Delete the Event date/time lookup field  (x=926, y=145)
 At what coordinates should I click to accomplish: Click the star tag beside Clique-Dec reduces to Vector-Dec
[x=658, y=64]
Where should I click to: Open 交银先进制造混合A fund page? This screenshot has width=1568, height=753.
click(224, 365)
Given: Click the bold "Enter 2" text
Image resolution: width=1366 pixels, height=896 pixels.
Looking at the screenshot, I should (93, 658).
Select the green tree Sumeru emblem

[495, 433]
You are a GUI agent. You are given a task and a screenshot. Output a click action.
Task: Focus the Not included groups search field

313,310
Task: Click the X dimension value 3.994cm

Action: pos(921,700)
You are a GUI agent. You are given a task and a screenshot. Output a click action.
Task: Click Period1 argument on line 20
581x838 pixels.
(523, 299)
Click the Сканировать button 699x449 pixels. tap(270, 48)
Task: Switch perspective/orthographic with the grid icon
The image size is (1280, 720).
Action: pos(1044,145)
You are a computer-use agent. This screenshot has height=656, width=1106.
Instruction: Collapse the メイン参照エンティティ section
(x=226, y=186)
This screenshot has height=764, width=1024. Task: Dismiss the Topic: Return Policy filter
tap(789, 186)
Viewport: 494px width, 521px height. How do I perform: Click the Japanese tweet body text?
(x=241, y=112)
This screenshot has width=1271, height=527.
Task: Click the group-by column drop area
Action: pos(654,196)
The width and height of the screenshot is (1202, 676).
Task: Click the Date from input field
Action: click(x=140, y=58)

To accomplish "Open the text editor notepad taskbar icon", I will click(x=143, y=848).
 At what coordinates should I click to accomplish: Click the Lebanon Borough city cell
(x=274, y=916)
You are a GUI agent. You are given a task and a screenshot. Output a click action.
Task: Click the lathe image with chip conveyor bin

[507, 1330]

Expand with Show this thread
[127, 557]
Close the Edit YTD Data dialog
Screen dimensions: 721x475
......
GOAL OF THE EXERCISE: After locating the line with "This screenshot has height=764, width=1024.", please repeat it and every line after it exactly, through the end of the data above.

WRITTEN SOLUTION:
This screenshot has height=764, width=1024. Task: Dismiss the Topic: Return Policy filter
tap(789, 186)
Viewport: 494px width, 521px height. How do I perform: Click the Japanese tweet body text?
(x=241, y=112)
This screenshot has width=1271, height=527.
Task: Click the group-by column drop area
Action: pos(654,196)
The width and height of the screenshot is (1202, 676).
Task: Click the Date from input field
Action: click(x=140, y=58)

To accomplish "Open the text editor notepad taskbar icon", I will click(x=143, y=848).
 At what coordinates should I click to accomplish: Click the Lebanon Borough city cell
(x=274, y=916)
You are a GUI agent. You are given a task and a screenshot. Output a click action.
Task: Click the lathe image with chip conveyor bin

[507, 1330]

Expand with Show this thread
[127, 557]
Close the Edit YTD Data dialog
Screen dimensions: 721x475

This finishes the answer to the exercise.